* Work instructions
In the biography of Rainer Wieland, reproduce word for word the passage from "German politician (born" up to and including "European Federalists Germany).".

* Selected text

Member of the European Parliament
- In office 1997–2024
- Constituency: Germany

Personal details
- Born: 19 February 1957 (age 69) Stuttgart, West Germany
- Party: German Christian Democratic Union EU European People's Party
- Alma mater: University of Heidelberg
- Website: www.mdep.de

= Rainer Wieland =

German politician (born 1957)

Rainer Wieland (born 19 February 1957) is a German politician who served as a member of the European Parliament (MEP) for Germany from 1997 to 2024. He is a member of the Christian Democratic Union, part of the European People's Party. He was also one of the Parliament's vice-presidents from 2009. His area of responsibility as an MEP included the Stuttgart administrative district. From 2011 to 2025, Wieland was likewise president of the non-partisan Europa-Union Deutschland (Union of European Federalists Germany).

== Education and profession ==
Wieland studied law in Tübingen and Heidelberg and completed his legal clerkship in Stuttgart.

Wieland is a lawyer. He is founding partner of the law firm "Theumer, Wieland & Weisenburger" in Stuttgart, which was established in 1992. There he is responsible for European law and family law.

==Political career==
=== Party ===
Wieland is a member of the conservative Christian Democratic Union, part of the European People's Party.

In the Young Christian Democrats Gerlingen, Wieland was local chairman from 1975 to 1980 and chairman of the Young Christian Democrats Ludwigsburg from 1981 to 1983. From 1985 to 1988 he was deputy district chairman of the Young Christian Democrats Nord-Württemberg and from 1990 to 1992 deputy state chairman of the Young Christian Democrats Baden-Württemberg.

Records for locating words and elements
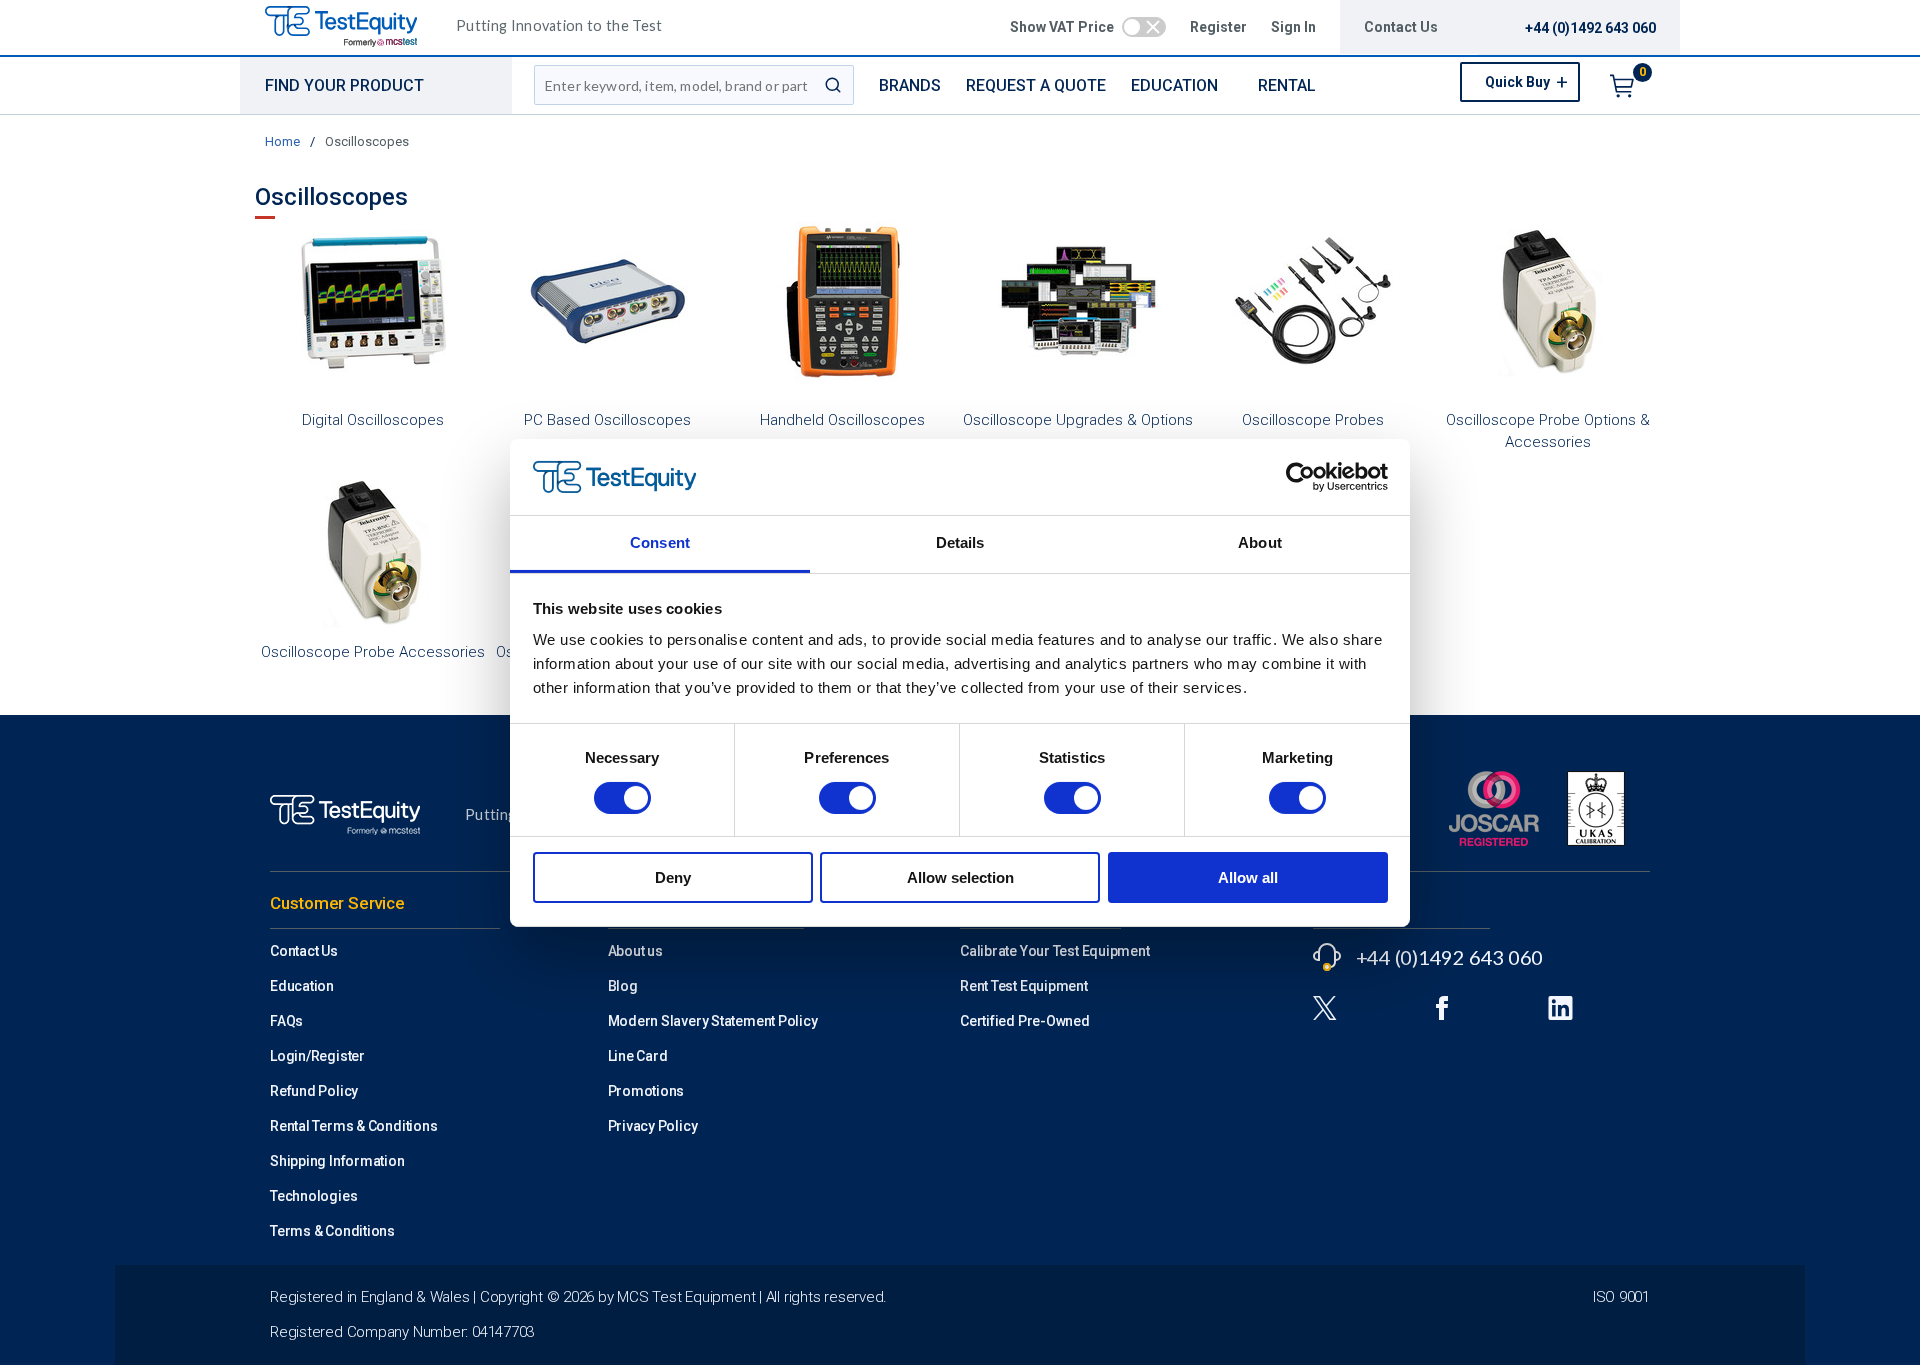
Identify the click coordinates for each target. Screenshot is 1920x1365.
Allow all (1248, 877)
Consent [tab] (660, 542)
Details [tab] (960, 542)
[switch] (847, 798)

* Answer to this task
German politician (born 1957)

Rainer Wieland (born 19 February 1957) is a German politician who served as a member of the European Parliament (MEP) for Germany from 1997 to 2024. He is a member of the Christian Democratic Union, part of the European People's Party. He was also one of the Parliament's vice-presidents from 2009. His area of responsibility as an MEP included the Stuttgart administrative district. From 2011 to 2025, Wieland was likewise president of the non-partisan Europa-Union Deutschland (Union of European Federalists Germany).